Even worse, if $\varnothing\in\varnothing$ then we contradict another axiom of ZFC - the axiom of foundation (or regularity) which asserts that there is a $\in$-minimal element in every non-empty set. Since $\varnothing\in\varnothing$, we will have that $\varnothing$ is not empty.

What does that mean? It means that if I consider a set, there is someone in that set that no one else in that set is its element. A quick corollary is that $\forall x (x\notin x)$, in particular for $\varnothing$.

Lastly, $\varnothing\subseteq\varnothing$. Let us consider the meaning of $\subseteq$: $$\forall x\forall y\bigg(\forall z(z\in x\rightarrow z\in y)\leftrightarrow x\subseteq y\bigg)$$ Informally we have that $x$ is a subset of $y$ if and only if all the elements of $x$ are elements of $y$, with this we can reformulate the axiom of extensionality as $\forall x\forall y(x=y\leftrightarrow(x\subseteq y\land y\subseteq x))$.

In particular, $\varnothing=\varnothing$ so $\varnothing\subseteq\varnothing$.

A stronger conclusion, however, can be drawn from the definition of $\subseteq$ by the idea of vacuous truth, since for all $z$ we have $z\notin\varnothing$ the clause $z\in\varnothing\rightarrow z\in y$ is always true, therefore $\varnothing\subseteq y$, for every $y$.

Solution 2:

An axiomatic argument (as ccc points out, we must assume that the ZF axioms are in fact consistent) would proceed as follows: By the axiom of the empty set, $\forall x(\neg x\in\emptyset)$. So in particular, it is false that $\emptyset\in\emptyset$.

Here is a more intuitive explanation. $\emptyset\in\emptyset$ is false because $\emptyset$ has no elements (by definition).

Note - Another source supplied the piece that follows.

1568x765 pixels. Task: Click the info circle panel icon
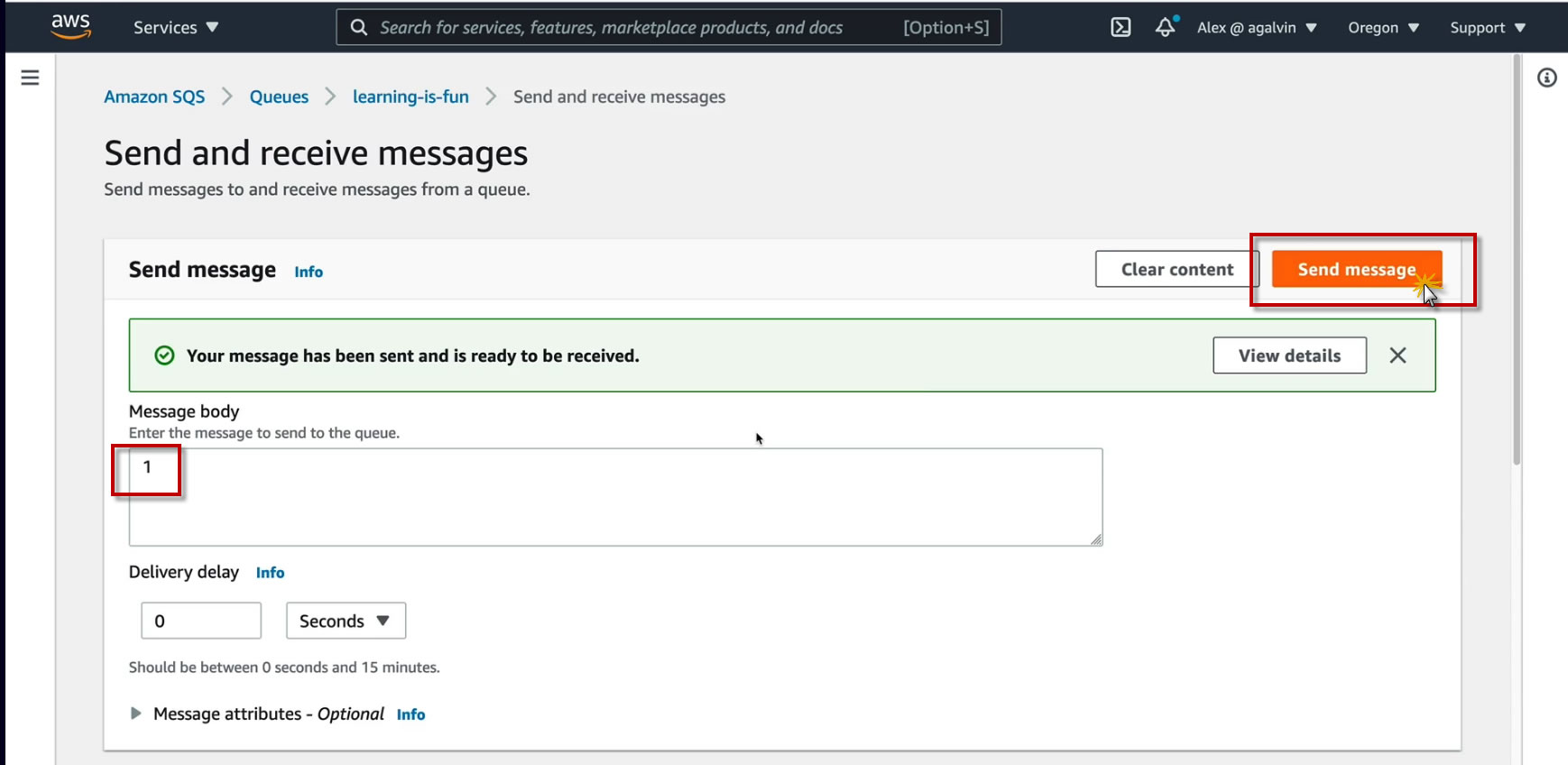click(x=1547, y=78)

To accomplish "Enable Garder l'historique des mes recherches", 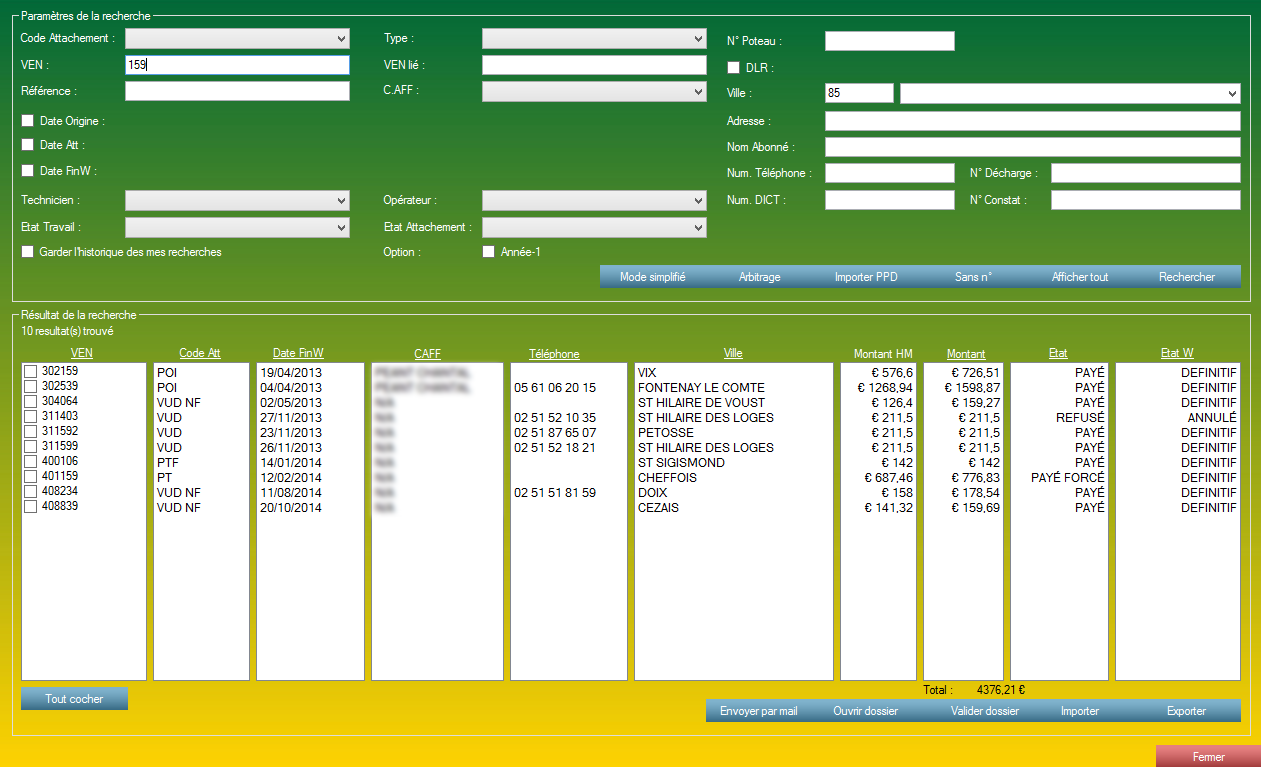I will click(28, 252).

In other words, $$\emptyset=\{\}.$$ A set containing the empty set is a perfectly fine set, for example, $$\{\emptyset\};$$ but it is evident that $\emptyset$ itself is not a set containing $\emptyset$ as an element.

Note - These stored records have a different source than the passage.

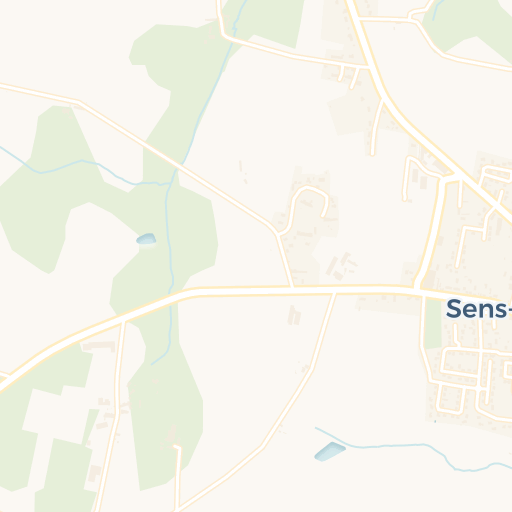Click where the curved town road joins the main road

(x=418, y=287)
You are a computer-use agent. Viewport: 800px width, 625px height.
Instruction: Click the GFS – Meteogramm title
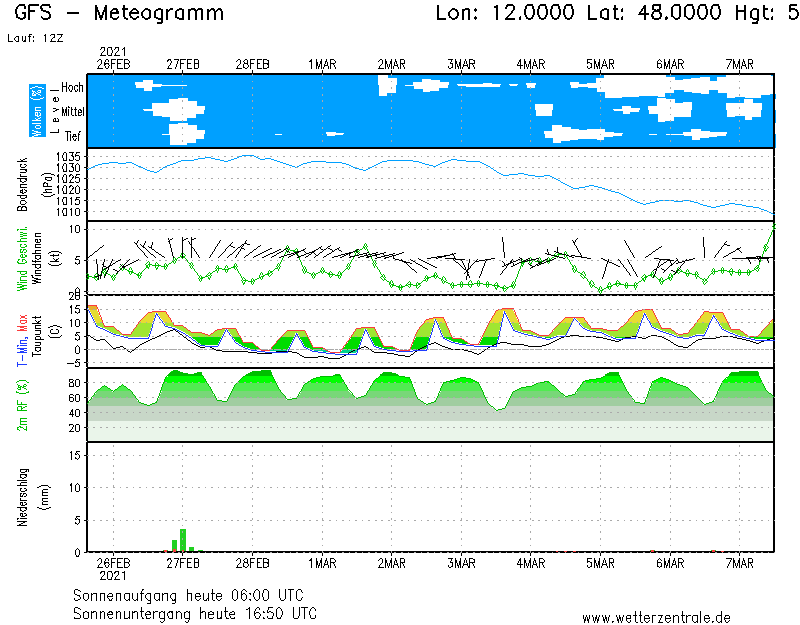[119, 14]
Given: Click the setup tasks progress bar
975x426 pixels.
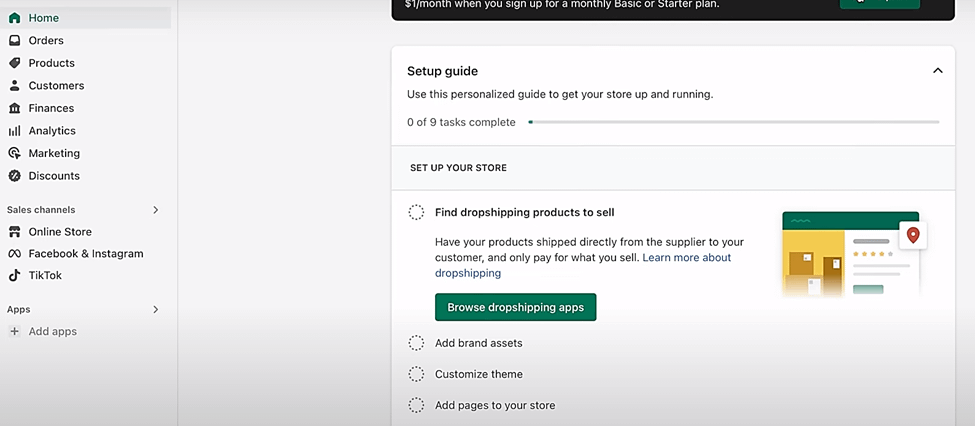Looking at the screenshot, I should point(734,122).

However, it is true that $\emptyset\subseteq\emptyset$. For any sets $A$ and $B$, we say that $A\subseteq B$ precisely when $\forall x(x\in A\Rightarrow x\in B)$. There are two ways this is clear for the case $A=B=\emptyset$; firstly, it is true that $P\Rightarrow P$ for any statement $P$ (here the statement $P$ is "$x\in \emptyset$"), so $A\subseteq A$ for any set $A$, and in particular $\emptyset\subseteq\emptyset$. Secondly, for all $x$ it is false that $x\in\emptyset$, so the implication $x\in\emptyset\Rightarrow P$ is true for any statement $P$ (see here).